Wednesday, March 4, 2009

Less Is More

Sometimes, less is better than more, it is more better (get it?). That is the case with government. Less is much more better.

As we daily watch our Federal Government take measures and pass laws that are geared to greatly expand their control and power over us, their bosses; we have to wonder where and when will this stop? Our freedoms and liberties are being attacked. Is there a way to get a new mindset in Washington? Is it possible to have political leaders who honestly want what is best for the public and not for themselves? When was the last step taken to reduce the size of the government?

Today, the new Arizona Governor, Jan Brewer, told our congress that there needs to be a trillion dollars ($1,000,000,000,000) of new, "temporary" taxes to help the state get through the budget crisis. Clearly, it is more important to a politician to take our money to balance their budget than to let us have our money to balance our own. (Remember, we have a new Governor due to Janet leaving to protect all of us from her position as Homeland Security Secretary.)

Arizona, like many other states, has been hit hard, financially. They have taken several measures over past couple years that are typical of government when they want to justify more taxes on the people. Have you noticed that the "pet projects" always seem to survive budget cuts and how essential services, such as police and fire, get hit with cuts? This is no accident. It is a ploy to cut the areas that will most likely cause the people to rally and support. Then, the dear politician will be justified in raising your taxes so that essential services can remain at, or near, present levels.

You want an example? Arizona just closed some State Parks, last week. One is just outside of my town - Tonto Natural Bridge. This park brought in enough money in fees to cover the cost of keeping it running. It did not cost the state anything. It is a popular park and important to the economy of the small towns around the area. The threat - "we do not know if it will ever open again". This, of course, has many in the area rallying for a change in this decision.
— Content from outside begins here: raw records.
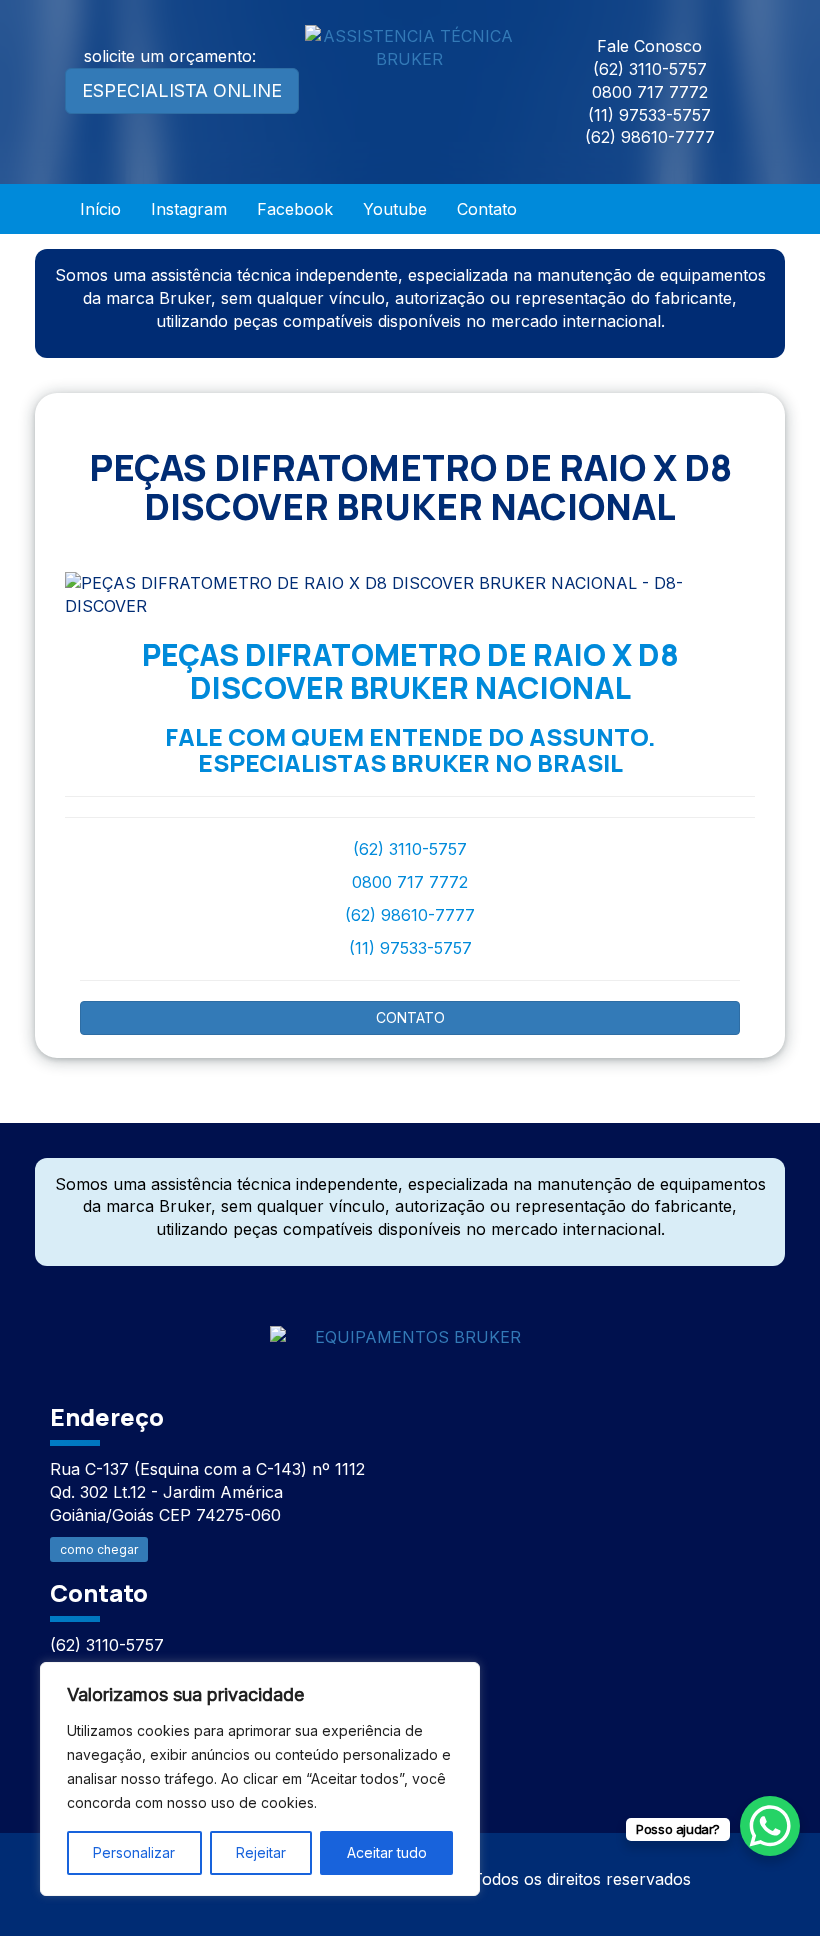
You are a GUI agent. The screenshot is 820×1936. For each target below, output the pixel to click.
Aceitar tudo (387, 1852)
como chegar (99, 1549)
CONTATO (410, 1017)
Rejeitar (261, 1852)
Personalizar (134, 1852)
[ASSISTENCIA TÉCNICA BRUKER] (410, 1325)
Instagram (189, 209)
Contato (487, 209)
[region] (260, 1779)
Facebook (295, 209)
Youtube (395, 209)
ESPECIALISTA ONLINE (182, 90)
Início (100, 209)
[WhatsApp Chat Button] (770, 1826)
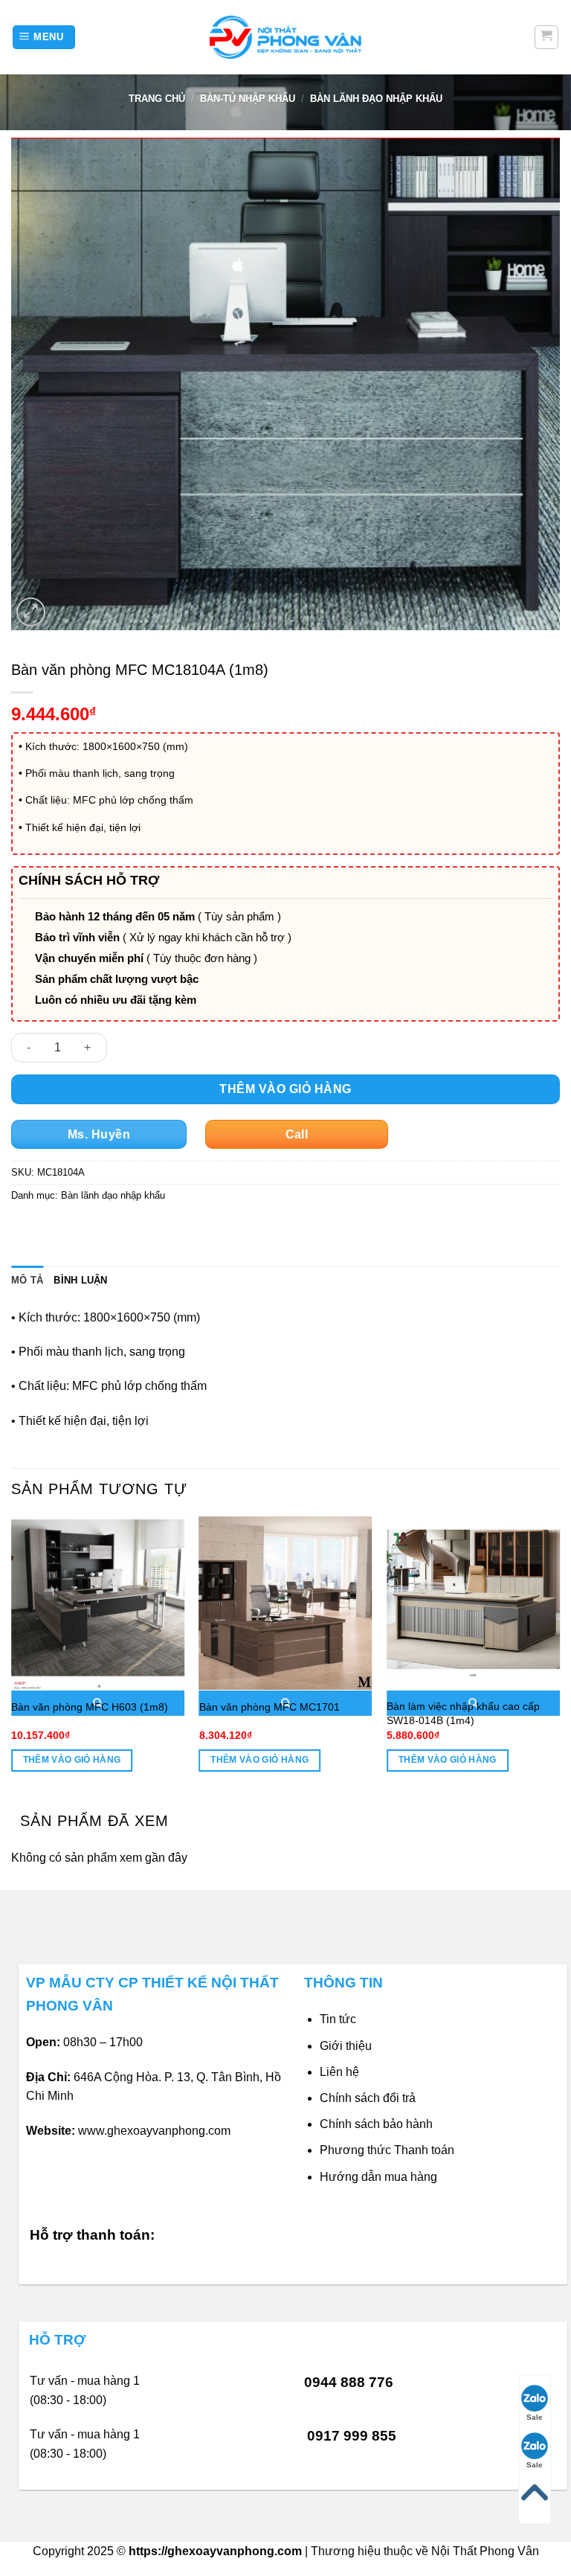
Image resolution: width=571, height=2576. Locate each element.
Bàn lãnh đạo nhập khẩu (376, 98)
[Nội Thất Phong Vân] (285, 37)
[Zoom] (30, 612)
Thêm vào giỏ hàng (285, 1089)
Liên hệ (339, 2072)
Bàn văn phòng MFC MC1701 (269, 1707)
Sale (534, 2417)
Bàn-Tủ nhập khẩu (247, 98)
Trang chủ (157, 98)
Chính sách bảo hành (376, 2124)
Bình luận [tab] (80, 1280)
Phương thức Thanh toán (387, 2150)
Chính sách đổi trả (368, 2098)
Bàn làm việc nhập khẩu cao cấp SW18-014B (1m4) (463, 1713)
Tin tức (338, 2019)
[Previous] (12, 1657)
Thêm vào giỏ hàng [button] (72, 1759)
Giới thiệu (346, 2046)
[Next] (559, 1657)
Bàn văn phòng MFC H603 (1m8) (89, 1707)
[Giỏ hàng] (547, 37)
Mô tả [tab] (27, 1280)
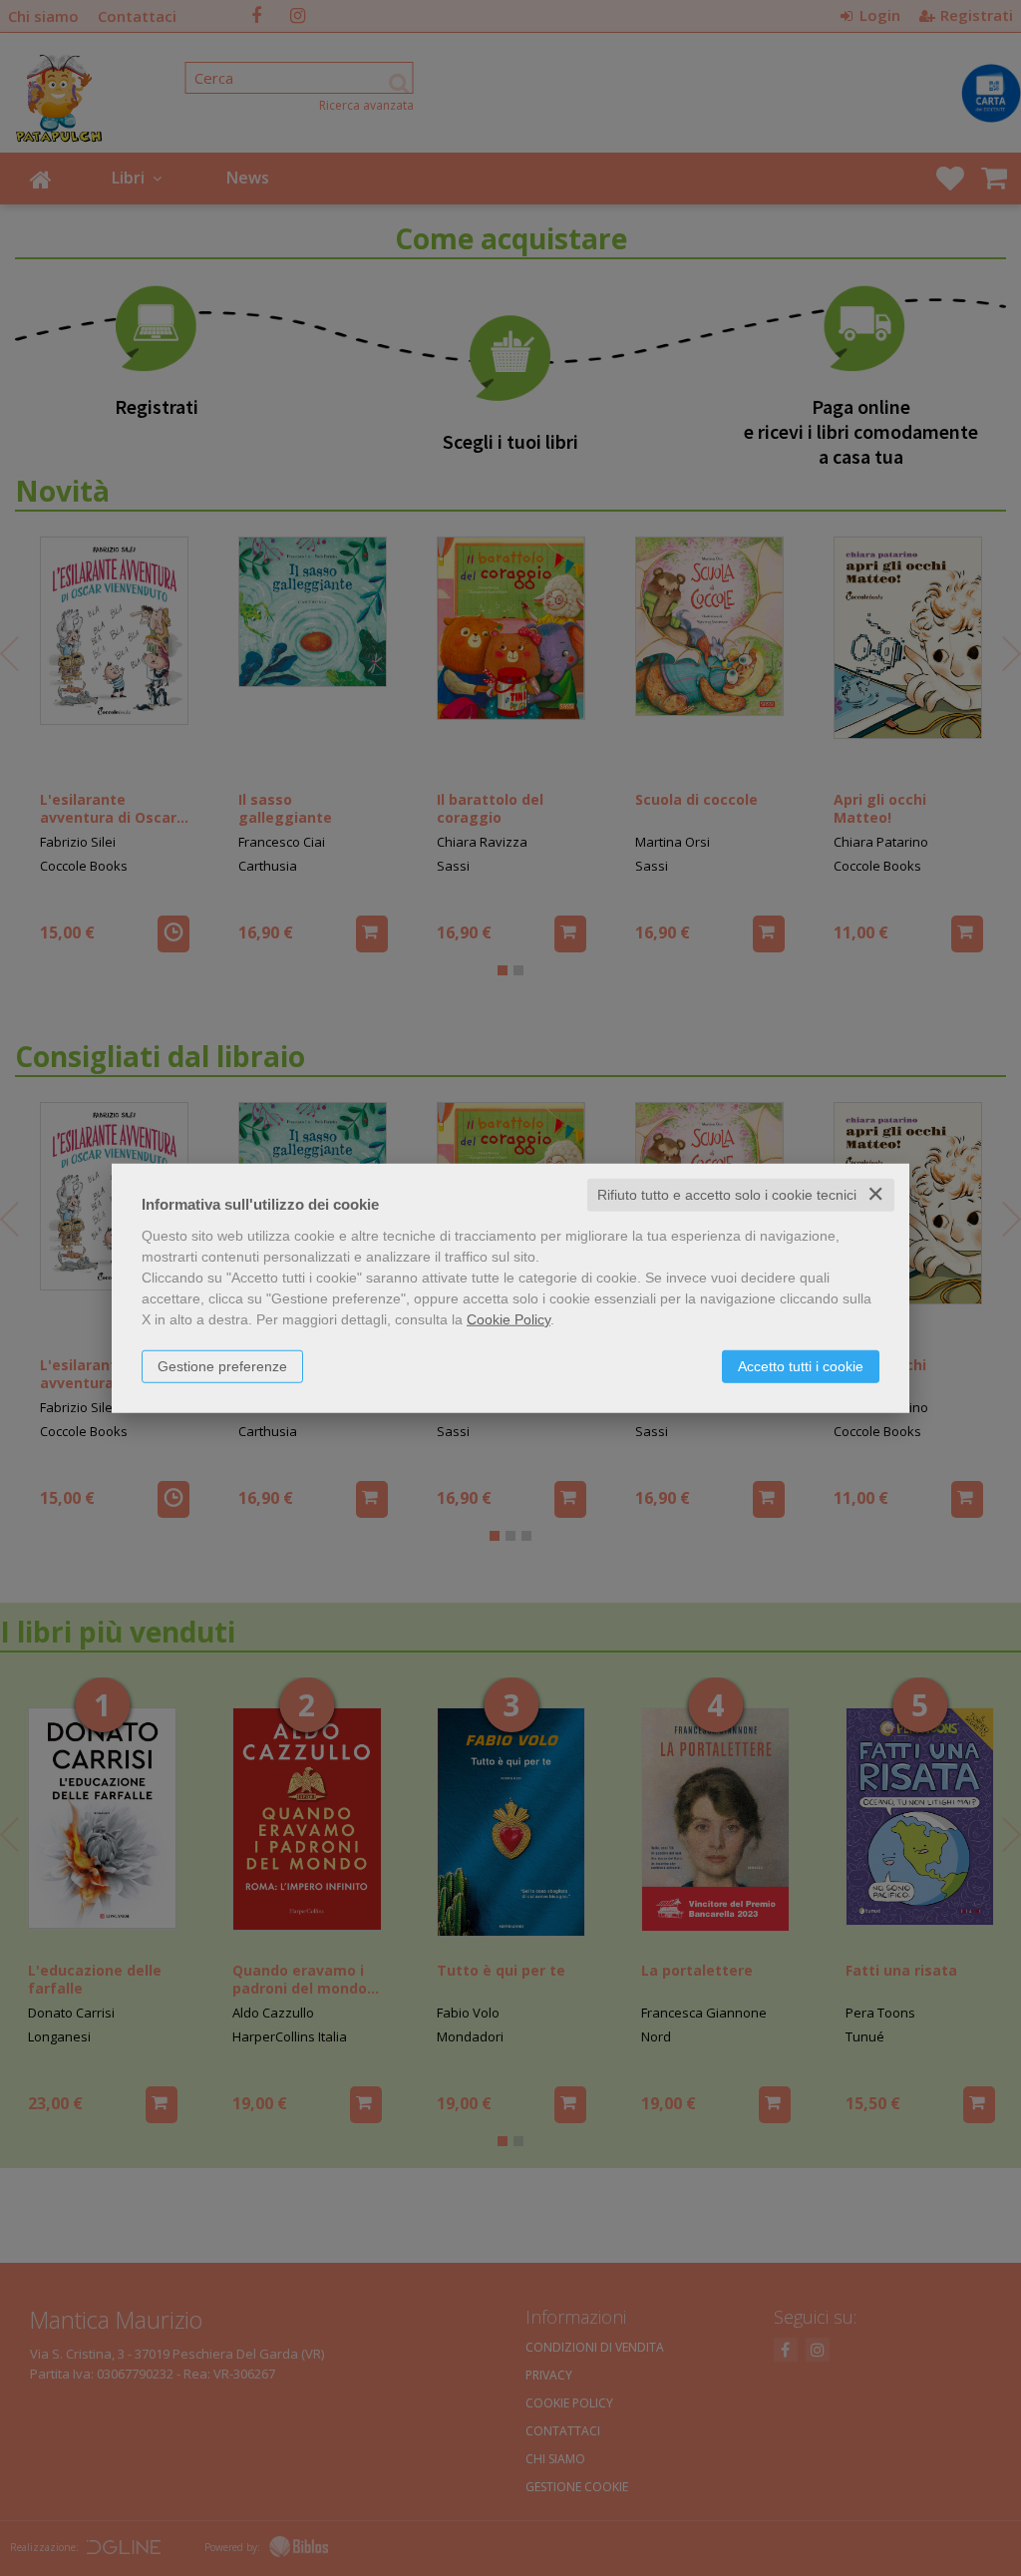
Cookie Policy (508, 1319)
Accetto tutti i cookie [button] (800, 1366)
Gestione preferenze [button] (222, 1366)
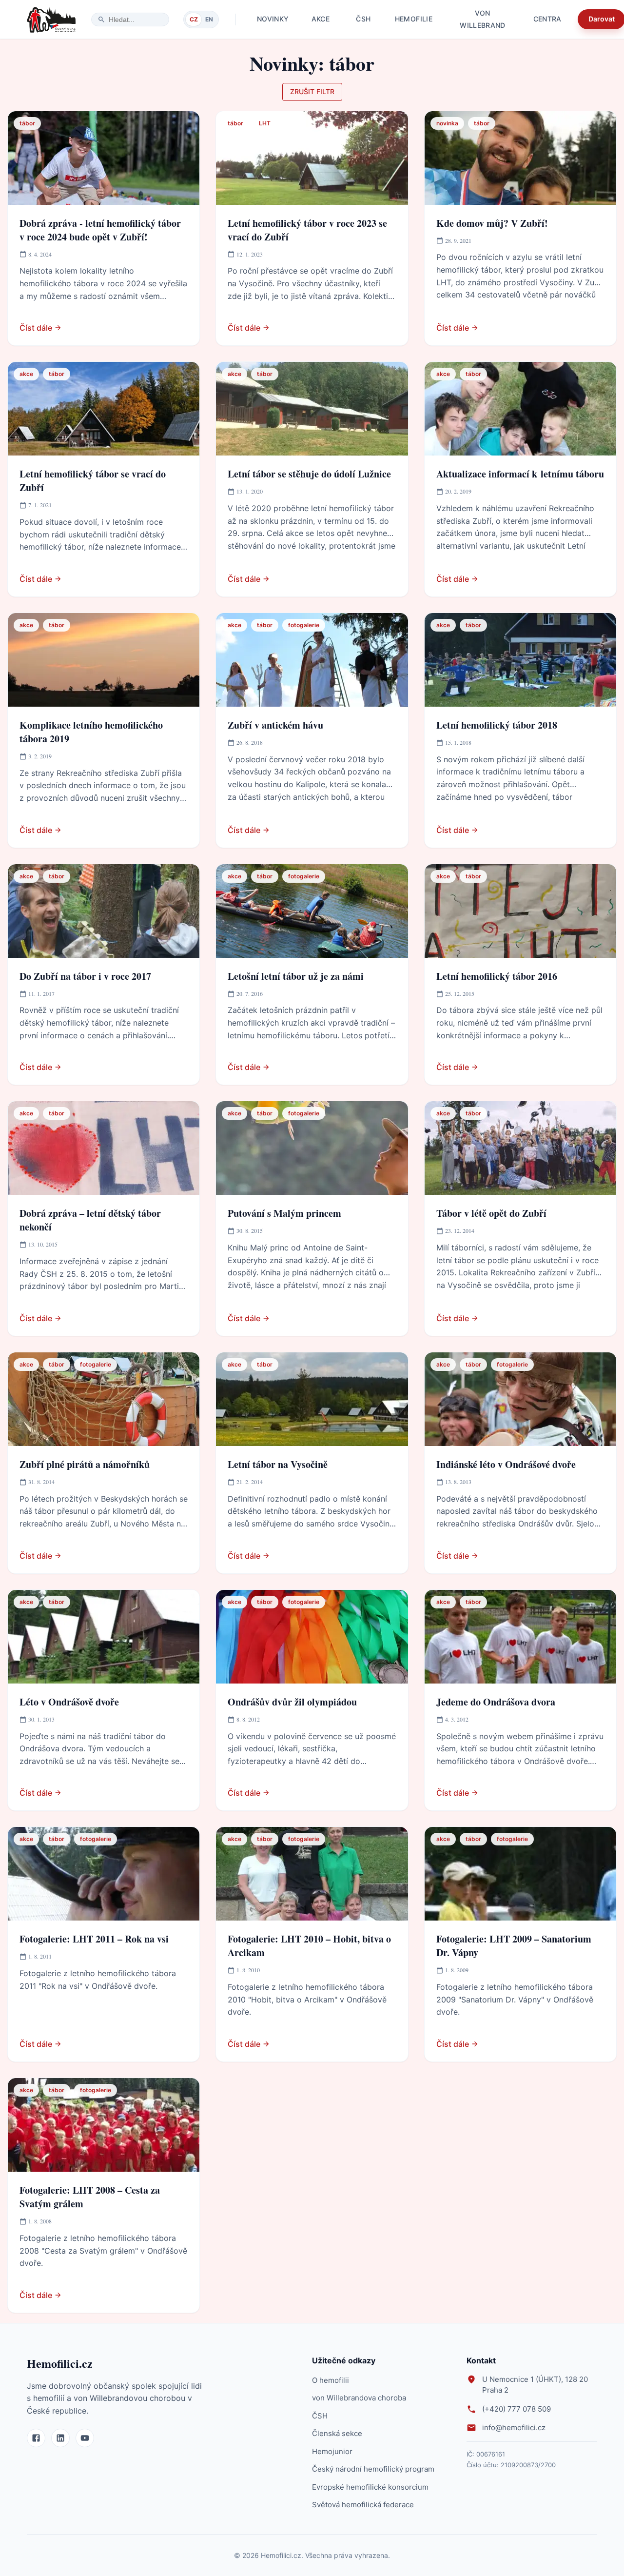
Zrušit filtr (312, 91)
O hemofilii (330, 2380)
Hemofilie (413, 19)
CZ (194, 19)
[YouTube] (85, 2438)
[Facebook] (36, 2438)
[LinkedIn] (60, 2438)
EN (209, 19)
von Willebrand (483, 19)
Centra (547, 19)
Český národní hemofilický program (373, 2469)
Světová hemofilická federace (363, 2504)
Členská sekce (337, 2433)
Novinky (273, 19)
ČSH (363, 19)
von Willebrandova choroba (359, 2397)
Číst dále (36, 328)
Why was this park closed? It is said, to cut state expenses, but it did not cost the state any expense. In fact, you could argue that it made money for the state in the sales tax revenue generated by tourists who traveled to the area to visit the park. It was closed because it is popular and would cause an outcry from angry citizens. This, then can be used against us as a show of support for higher taxes, which of course would be spent on opening the park.